Once you enroll with us, you'll see why that's true, and you'll have taken the first step in restoring your wealth. But wait, we have two more bonuses we want you to have if you act in the next 48 hours.

* FUTURE MEMBER BONUS # 1. "17 Money Making Candlestick Formations"
Here are some of my favorite candlestick chart setups that we would like to share with you. (VALUE $35.00)

* FUTURE MEMBER BONUS # 2. "Keep It Simple" This booklet explains our market proven approach in keeping it simple.(VALUE $35.00)

Of course, you'll also receive the big member bonus which we promised you earlier.

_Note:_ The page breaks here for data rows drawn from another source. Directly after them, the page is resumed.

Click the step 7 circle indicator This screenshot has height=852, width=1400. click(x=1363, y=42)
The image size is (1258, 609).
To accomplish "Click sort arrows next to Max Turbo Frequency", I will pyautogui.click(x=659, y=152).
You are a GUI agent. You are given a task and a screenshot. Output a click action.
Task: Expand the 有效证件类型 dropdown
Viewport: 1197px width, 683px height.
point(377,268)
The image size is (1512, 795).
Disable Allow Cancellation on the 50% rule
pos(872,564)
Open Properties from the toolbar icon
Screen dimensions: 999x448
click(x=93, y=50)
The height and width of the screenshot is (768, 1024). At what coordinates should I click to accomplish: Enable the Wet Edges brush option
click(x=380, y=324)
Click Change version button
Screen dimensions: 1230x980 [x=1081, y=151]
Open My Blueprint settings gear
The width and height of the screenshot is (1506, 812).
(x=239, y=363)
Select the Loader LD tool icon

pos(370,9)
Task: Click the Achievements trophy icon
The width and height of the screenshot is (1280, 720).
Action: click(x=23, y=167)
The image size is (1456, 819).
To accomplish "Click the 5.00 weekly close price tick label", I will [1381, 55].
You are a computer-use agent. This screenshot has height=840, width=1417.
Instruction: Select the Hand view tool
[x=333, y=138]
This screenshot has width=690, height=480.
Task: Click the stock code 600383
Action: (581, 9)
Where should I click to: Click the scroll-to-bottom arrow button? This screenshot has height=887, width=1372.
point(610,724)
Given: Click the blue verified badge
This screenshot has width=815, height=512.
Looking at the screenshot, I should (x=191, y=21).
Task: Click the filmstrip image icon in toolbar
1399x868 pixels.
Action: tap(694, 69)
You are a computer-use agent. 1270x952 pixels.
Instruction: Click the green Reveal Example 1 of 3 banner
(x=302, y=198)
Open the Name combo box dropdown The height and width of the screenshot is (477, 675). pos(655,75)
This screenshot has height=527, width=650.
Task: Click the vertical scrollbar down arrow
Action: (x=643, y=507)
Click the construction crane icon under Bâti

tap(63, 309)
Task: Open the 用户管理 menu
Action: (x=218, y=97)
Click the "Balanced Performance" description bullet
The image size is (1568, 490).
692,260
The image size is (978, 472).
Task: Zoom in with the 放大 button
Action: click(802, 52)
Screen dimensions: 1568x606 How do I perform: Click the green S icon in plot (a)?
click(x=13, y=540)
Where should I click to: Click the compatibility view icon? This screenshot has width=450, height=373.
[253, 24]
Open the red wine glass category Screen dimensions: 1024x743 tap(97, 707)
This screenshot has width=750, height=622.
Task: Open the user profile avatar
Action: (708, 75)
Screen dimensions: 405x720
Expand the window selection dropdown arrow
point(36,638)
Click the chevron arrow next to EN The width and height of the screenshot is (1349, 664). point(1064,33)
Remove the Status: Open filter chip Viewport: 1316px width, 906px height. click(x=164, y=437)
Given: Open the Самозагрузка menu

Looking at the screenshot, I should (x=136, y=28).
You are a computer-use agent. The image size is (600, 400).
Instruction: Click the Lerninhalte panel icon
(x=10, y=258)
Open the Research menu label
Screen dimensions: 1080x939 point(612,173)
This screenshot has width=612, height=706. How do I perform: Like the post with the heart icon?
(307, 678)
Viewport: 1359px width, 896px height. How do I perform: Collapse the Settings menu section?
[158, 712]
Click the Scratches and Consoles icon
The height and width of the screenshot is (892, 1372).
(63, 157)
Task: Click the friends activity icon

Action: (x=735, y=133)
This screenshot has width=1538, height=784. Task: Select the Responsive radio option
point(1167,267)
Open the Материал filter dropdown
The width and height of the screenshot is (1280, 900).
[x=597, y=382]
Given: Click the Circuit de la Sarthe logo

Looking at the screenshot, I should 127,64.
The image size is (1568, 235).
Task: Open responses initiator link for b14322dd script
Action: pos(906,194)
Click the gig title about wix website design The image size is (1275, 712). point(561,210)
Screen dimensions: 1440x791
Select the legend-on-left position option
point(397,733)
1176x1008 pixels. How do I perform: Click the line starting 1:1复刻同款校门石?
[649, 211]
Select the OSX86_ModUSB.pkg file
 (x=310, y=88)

* BIG MEMBER BONUS: "Right on the Money" is "a killer product." That's what Stocks and Commodities Magazine had to say about "Right on the Money."
(VALUE $250.00)

Our special offer and $320 in valuable bonuses today makes it easy, convenient and risk-free for you to get started.

Here's to your future "George Soros" success, and if you've read this far and are still undecided about enrolling in MarketClub, remember this, these big Soros-like returns will continue whether you join MarketClub or not. Could huge annual returns make a difference in your financial future like it did for Kevin?

"I would like to take this opportunity, to thank MarketClub's Trade Triangle and alert system, which alerted me to the recent Cable (British Pound) and Dollar trade netting me 10,000 pounds within two months, Thanks again MarketClub."
Kevin, W., Great Britain

There are thousands of other members who, like Kevin, are benefiting everyday from the MarketClub service. Best of all now you don't have to worry as you have zero financial risk.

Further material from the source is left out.